Domniemany romans Manuela Neuera rozgrzewał w ostatnich miesiącach wszystkie niemieckie tabloidy. Piłkarz ogłosił rozstanie z żoną i ukrywał się przed paparazzi z nową partnerką. Aż do teraz! Jego kochanka pojawiła się na trybunach podczas Euro.

Manuel Neuer (kapitan niemieckiej drużyny piłkarskiej i grający na co dzień w Bayernie Monachium kolega Roberta Lewandowskiego) wraz z reprezentującą kraj drużyną zaliczył porażkę podczas meczu z Francją na Euro 2020. Na szczęście sportowiec mógł pocieszyć się w ramionach kibicującej mu na trybunach partnerki. Jest nią niejaka Anika Bissel, piłkarka ręczna. To dla niej Neuer zostawił żonę.

Zobacz wideo Które WAGs kibicowały polskim piłkarzom podczas meczu ze Słowacją?

Kochanka Manuela Neuera na Euro 2020

Informację o rozstaniu z Niną Weiss niemiecki sportowiec przekazał mediom na początku 2020 roku (zaledwie trzy lata po ślubie z ukochaną). Choć Neuer nie chciał potwierdzić plotek o romansie, w zagranicznej prasie rozpisywano się o tym, że przyczyną rozpadu małżeństwa była zdrada kapitana piłkarskiej drużyny. Fotoreporterzy przyłapali go z młodszą o ponad dekadę Aniką Bissel. 

Kilka miesięcy ukrywania ich związku zdało się na nic. Młodziutka piłkarka ręczna właśnie zadebiutowała na trybunach podczas Mistrzostw Europy i razem z mamą Neuera kibicowała mu w trakcie przegranego meczu z Francją. Internauci twierdzą, że kobieta przypomina byłą żonę Manuela. Rzeczywiście podobna?

 

Zdjęcie poprzedniej partnerki niemieckiego bramkarza znajdziecie w naszej galerii.
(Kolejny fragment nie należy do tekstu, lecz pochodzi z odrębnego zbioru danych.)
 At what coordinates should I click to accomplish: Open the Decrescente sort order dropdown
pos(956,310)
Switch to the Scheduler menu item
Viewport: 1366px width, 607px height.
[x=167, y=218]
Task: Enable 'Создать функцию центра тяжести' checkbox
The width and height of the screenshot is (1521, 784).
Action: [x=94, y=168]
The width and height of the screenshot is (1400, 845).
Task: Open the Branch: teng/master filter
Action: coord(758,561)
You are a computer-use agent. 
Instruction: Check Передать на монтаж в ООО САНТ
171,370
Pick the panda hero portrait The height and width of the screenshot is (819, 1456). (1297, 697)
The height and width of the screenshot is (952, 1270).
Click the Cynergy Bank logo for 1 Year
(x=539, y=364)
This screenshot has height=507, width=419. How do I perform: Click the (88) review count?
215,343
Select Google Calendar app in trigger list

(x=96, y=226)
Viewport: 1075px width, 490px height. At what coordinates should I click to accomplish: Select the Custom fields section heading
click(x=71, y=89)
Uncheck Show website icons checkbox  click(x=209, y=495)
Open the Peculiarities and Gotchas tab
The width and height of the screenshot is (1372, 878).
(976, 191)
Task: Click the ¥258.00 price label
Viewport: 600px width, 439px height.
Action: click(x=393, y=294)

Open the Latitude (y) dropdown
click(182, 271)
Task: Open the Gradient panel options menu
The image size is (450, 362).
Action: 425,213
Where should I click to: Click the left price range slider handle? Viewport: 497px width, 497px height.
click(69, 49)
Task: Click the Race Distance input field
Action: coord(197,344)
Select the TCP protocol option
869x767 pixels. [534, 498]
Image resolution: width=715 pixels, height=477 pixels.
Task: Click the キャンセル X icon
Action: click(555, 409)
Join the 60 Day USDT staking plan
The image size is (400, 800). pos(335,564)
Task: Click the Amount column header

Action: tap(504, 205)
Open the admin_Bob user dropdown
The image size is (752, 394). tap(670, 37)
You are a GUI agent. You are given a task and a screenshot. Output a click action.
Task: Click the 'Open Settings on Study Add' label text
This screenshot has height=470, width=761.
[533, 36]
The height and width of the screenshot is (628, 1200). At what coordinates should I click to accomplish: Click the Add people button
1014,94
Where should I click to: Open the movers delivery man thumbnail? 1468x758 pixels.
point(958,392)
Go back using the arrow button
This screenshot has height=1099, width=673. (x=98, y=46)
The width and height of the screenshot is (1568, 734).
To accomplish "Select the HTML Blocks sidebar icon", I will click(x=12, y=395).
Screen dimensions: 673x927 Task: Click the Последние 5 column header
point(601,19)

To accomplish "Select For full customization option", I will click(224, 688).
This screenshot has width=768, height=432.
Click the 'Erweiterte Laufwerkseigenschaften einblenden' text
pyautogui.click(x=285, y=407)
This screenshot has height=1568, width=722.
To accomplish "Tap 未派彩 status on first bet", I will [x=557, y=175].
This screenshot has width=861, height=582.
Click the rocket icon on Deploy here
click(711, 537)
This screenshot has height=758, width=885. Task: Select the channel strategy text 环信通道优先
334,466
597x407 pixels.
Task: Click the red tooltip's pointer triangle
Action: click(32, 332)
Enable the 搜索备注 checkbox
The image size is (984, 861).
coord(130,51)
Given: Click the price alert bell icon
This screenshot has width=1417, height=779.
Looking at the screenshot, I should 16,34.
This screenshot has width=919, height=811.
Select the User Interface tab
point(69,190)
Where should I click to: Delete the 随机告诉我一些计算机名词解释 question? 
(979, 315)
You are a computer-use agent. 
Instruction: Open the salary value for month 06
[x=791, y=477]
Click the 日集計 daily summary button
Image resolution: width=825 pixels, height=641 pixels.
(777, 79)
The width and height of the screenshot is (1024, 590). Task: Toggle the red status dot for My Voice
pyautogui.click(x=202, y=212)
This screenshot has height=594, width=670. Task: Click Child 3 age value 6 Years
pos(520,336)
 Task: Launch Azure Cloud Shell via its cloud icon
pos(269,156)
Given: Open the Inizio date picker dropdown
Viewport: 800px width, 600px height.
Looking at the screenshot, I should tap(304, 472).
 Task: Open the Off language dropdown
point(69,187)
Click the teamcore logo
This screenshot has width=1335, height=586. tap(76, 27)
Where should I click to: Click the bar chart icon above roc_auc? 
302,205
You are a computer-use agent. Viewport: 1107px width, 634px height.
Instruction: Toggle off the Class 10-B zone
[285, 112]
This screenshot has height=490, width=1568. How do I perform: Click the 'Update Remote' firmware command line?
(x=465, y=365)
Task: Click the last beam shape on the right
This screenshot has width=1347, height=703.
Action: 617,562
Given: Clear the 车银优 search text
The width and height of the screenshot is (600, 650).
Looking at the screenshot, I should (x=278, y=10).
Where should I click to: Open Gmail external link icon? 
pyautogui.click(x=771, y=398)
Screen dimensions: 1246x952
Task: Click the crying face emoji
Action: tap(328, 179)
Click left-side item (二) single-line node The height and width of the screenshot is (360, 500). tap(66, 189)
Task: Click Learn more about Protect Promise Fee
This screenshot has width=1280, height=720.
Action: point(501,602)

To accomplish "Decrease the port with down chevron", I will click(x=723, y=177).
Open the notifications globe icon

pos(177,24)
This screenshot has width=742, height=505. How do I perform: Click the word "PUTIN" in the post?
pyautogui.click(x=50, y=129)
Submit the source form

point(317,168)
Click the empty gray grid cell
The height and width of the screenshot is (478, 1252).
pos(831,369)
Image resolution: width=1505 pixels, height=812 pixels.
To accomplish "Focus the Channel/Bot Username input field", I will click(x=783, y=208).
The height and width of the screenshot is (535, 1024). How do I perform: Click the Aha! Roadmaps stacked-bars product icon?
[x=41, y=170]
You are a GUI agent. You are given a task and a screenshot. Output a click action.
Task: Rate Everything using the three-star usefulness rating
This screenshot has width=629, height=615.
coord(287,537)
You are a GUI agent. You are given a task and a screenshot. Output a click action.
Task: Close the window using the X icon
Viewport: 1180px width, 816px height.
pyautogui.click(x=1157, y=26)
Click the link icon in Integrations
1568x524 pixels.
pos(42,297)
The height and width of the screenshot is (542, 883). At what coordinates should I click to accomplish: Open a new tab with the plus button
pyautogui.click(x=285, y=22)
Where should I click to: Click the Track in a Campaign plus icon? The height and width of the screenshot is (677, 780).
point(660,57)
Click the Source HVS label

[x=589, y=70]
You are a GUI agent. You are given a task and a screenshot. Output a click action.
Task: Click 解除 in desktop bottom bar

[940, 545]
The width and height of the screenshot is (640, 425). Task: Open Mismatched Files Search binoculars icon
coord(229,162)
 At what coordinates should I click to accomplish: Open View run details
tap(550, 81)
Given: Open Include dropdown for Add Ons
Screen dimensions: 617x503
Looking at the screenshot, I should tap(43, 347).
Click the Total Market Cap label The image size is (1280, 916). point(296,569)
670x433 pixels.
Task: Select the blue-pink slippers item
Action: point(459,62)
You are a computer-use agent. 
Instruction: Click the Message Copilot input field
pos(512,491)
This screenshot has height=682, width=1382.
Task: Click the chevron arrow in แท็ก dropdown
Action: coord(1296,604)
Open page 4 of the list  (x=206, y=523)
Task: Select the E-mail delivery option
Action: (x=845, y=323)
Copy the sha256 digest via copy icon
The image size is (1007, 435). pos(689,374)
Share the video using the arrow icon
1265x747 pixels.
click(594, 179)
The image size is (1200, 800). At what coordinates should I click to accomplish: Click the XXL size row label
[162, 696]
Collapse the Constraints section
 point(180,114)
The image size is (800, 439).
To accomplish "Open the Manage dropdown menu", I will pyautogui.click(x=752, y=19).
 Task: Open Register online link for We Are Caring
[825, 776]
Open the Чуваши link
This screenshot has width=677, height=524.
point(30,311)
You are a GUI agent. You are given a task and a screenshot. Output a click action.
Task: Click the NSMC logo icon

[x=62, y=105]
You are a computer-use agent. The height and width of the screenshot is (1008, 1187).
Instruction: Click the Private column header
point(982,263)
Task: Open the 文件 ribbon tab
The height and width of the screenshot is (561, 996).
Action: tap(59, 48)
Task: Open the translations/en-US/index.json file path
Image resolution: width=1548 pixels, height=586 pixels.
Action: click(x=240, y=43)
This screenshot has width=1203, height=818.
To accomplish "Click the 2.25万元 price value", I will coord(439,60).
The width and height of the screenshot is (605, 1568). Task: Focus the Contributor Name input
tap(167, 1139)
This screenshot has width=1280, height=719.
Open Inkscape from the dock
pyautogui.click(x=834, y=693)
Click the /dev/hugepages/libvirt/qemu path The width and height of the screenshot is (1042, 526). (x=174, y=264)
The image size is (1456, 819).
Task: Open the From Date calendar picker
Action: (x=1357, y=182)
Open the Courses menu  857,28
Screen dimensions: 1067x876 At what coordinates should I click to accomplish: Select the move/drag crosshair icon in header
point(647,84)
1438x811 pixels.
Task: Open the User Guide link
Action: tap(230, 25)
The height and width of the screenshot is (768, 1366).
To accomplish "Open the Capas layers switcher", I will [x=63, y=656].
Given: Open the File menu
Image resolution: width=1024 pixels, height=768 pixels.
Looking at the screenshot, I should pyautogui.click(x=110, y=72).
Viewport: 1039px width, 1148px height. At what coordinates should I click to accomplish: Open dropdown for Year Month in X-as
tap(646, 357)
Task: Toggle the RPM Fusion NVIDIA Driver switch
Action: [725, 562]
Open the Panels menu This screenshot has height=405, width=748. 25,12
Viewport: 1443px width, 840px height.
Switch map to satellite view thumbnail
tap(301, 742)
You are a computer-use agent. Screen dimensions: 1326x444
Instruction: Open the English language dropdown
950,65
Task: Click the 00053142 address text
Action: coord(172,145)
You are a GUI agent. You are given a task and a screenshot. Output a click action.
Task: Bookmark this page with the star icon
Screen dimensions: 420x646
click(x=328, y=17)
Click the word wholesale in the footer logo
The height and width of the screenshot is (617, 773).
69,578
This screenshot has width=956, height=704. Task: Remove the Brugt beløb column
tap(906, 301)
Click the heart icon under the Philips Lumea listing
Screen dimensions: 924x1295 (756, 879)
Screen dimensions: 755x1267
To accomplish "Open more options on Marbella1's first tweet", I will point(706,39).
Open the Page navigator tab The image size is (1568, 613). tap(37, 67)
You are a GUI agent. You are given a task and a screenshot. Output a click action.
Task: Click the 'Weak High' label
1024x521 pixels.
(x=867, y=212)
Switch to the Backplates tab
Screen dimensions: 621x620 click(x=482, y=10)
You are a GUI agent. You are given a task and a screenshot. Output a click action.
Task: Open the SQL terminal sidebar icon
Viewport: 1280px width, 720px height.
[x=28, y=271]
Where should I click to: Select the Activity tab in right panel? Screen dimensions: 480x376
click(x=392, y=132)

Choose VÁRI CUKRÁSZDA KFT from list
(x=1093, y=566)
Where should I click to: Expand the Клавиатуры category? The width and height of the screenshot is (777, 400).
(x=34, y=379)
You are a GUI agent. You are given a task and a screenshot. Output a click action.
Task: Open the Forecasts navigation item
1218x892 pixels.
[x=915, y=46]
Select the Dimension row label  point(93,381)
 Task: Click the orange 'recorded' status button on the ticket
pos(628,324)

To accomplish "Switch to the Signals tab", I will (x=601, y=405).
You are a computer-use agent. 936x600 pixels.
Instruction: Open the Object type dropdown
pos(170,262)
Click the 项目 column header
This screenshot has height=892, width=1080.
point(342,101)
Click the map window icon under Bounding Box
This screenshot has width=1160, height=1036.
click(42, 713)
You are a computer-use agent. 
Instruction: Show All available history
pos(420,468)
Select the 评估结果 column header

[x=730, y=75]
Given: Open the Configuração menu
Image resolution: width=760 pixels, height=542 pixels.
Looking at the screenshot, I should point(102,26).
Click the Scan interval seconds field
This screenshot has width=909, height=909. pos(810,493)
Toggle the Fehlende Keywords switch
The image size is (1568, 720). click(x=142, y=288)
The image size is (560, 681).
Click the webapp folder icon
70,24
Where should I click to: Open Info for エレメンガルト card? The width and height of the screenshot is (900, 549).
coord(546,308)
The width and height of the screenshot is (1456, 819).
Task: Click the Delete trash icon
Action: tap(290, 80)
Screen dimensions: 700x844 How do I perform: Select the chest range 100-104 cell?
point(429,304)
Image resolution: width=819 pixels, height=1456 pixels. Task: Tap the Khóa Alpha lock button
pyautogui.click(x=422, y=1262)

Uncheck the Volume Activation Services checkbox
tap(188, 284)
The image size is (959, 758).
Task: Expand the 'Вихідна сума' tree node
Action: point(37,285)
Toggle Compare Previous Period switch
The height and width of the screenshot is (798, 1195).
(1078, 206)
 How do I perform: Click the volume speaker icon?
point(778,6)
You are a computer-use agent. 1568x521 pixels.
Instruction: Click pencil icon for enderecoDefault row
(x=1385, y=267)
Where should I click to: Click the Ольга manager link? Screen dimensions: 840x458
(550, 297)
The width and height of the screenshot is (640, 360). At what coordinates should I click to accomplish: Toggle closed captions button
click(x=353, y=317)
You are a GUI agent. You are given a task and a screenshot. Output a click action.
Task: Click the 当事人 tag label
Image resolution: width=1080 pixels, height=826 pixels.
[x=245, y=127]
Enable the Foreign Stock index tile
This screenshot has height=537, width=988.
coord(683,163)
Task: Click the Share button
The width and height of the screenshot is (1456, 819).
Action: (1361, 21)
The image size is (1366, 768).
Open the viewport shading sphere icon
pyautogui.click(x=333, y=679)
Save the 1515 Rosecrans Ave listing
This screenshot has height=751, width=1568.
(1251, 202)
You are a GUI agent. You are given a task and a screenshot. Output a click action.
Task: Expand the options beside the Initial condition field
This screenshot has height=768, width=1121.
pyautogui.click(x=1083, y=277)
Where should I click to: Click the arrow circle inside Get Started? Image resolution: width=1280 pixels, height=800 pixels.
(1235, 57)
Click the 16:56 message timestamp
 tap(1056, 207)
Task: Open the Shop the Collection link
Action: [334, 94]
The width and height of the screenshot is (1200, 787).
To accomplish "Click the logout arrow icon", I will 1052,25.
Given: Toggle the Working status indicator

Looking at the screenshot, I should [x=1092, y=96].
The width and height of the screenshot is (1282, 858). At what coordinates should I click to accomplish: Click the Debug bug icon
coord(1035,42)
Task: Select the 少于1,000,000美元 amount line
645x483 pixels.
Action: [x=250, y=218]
Manuel i Nina często pojawiali się w towarzystwie Anny i Roberta Lewandowskich. Bawili się wspólnie między innymi na corocznym festiwalu piwa Oktoberfest. 

Przypomnijmy, że początki relacji Neuera z Weiss łudząco przypominały te, których świadkami jesteśmy teraz w związku z Bissel. Wtedy Manuel również pozostawił swoją wieloletnią partnerkę dla nowo poznanej Niny. Historia zatacza koło?